Однако же смелые богословы были не вполне уверены в своей правоте; еще менее надеялись они так просто уладить дело. Поэтому они и советовали хлопотать одновременно в Риме и Москве: так можно было иметь гарантию с обеих сторон. Дмитрию можно было бы внушить, чтобы он не настаивал и отказался от требуемых разрешений: пусть сам поступает, как ему велит совесть, но зато пусть и уважает чужую свободу. На папу надлежало действовать иным путем: подчиняясь заранее его непререкаемому авторитету, следовало бы все же попробовать склонить его в пользу разрешений. Доводы, которыми можно было бы достигнуть этого, должны носить возвышенный характер. Папе нужно напомнить о надеждах на провозглашение унии в России, о вечном блаженстве душ, обращенных в истинную веру, об обещанной свободе католического культа в Московском государстве и о безопасности тех, кто исповедует эту веру.
Эта программа была выполнена самым точным образом. Она имела больший успех в Кремле, нежели в Ватикане. 14 января 1606 г. Рангони отправил в Рим протокол заседания, происходившего под его руководством. Мнишек в последний раз горячо взывал к папе: он-де не будет торопиться с отъездом своим и дочери; он готов делать в пути продолжительные остановки, лишь вовремя получить спасительные разрешения. Это был вопль отчаяния.
Все эти документы были представлены Инквизиционному судилищу. Высокому трибуналу незачем было торопиться, как Мнишеку; членам его было предоставлено на досуге ознакомиться с делом. Собрание состоялось 2 марта; происходило оно под председательством папы, несомненно, настроенного благожелательно. На этот раз нужно было прийти к окончательному заключению. Вопросы Дмитрия были поставлены на голосование. Все члены тайного судилища, за исключением одного, дали отрицательный ответ. Таков был в своем суровом лаконизме приговор священного судилища. Он не опирался ни на какие доводы, не давал никаких объяснений. Он имел скорее дисциплинарное, нежели вероучительное значение. Поэтому все три вопроса, присланные из Кремля, были слиты воедино, хотя все они были далеко не одинаковой трудности и лежали в различных плоскостях.
Два дня спустя, 4 марта, Сципион Боргезе уведомил Рангони о результатах заседания и о том, каким путем пришли к известным решениям. Кардиналы и богословы всесторонне рассмотрели дело Дмитрия; однако они не могли остановиться на выводе, который бы его удовлетворил. «Святой престол, — говорил кардинал, придерживаясь обычного приема курии и, очевидно, не желая касаться догматической стороны, — не дает разрешений в подобных случаях, и нет примеров, чтобы он когда-либо отступил от этого правила.

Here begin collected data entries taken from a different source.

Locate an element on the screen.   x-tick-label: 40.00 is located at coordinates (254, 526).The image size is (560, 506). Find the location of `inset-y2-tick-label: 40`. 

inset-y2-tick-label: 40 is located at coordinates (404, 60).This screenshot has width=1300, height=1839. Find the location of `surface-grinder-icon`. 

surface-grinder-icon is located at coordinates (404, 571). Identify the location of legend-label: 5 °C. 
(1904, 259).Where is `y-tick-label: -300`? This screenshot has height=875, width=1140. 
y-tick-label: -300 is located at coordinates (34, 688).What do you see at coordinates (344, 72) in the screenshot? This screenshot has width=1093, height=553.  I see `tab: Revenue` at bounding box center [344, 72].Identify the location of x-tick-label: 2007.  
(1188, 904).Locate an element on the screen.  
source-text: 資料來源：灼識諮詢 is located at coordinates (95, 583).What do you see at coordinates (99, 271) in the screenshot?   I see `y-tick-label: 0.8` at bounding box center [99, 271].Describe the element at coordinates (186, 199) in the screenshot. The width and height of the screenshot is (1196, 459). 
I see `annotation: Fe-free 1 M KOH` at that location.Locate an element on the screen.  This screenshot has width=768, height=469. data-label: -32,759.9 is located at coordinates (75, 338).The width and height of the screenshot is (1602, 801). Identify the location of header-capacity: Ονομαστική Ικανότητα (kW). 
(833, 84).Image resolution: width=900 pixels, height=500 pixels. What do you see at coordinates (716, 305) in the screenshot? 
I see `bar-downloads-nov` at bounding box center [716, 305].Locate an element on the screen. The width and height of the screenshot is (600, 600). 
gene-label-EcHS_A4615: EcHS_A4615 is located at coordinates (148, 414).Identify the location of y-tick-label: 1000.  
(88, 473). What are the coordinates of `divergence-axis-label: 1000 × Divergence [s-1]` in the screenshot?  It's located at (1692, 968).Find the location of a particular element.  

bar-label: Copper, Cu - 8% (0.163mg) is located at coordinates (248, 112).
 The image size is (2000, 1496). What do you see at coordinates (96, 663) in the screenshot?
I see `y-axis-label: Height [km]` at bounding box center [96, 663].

Сигизмунду III, предъявившему подобные же претензии по поводу коронования в Стокгольме, было отвечено таким же точно отказом». Итак, приговор являлся непреложным. Как же можно заставить Дмитрия покориться?
Нунцию не пришлось брать на себя эту неблагодарную задачу. Пока в Риме рылись в архивах, чтобы облечь свое решение неуязвимой броней, Дмитрий вдруг меняет тон. Он уже готов склониться на доводы католиков, он не настаивает более на исполнении своих требований, по крайней мере, одного из них, наиболее затруднительного, — о причастии Марины.
Рангони был в восторге от этой перемены, явившейся так кстати. 18 марта он спешит написать следующие строки: «Королевский секретарь встретил на своем пути сюда воеводу сандомирского, ехавшего в Москву. Мнишек просил передать мне поклон; при этом я узнал, что, выслушав наши разъяснения, великий князь не требует больше, как раньше, чтобы его невеста в день коронации причастилась по греческому обряду». Инцидент был исчерпан.
Вероятно, Дмитрий был единственным московским царем, испытавшим на себе заботы и опеку курии. Вызванный этим обмен мыслей и ряд мер позволяют нам заглянуть в самые тайники папской политики. В Инквизиции отражается совесть Ватикана. Изучение документов той эпохи говорит нам, что загадочный «царевич» первый обратился к Риму и добровольно предложил соединение церквей. Павел V поверил его искренности. Он действительно возлагал на Дмитрия безмерные надежды. Однако долгом своим папа не пожертвовал. Когда речь зашла о недопустимых уступках, святой престол замкнулся в свое непреклонное non possumus. Не был ли, однако, честный и твердый Павел V слишком легковерен? Но в ту пору и в этом же вопросе не оказалась ли чересчур легковерной и вся Россия?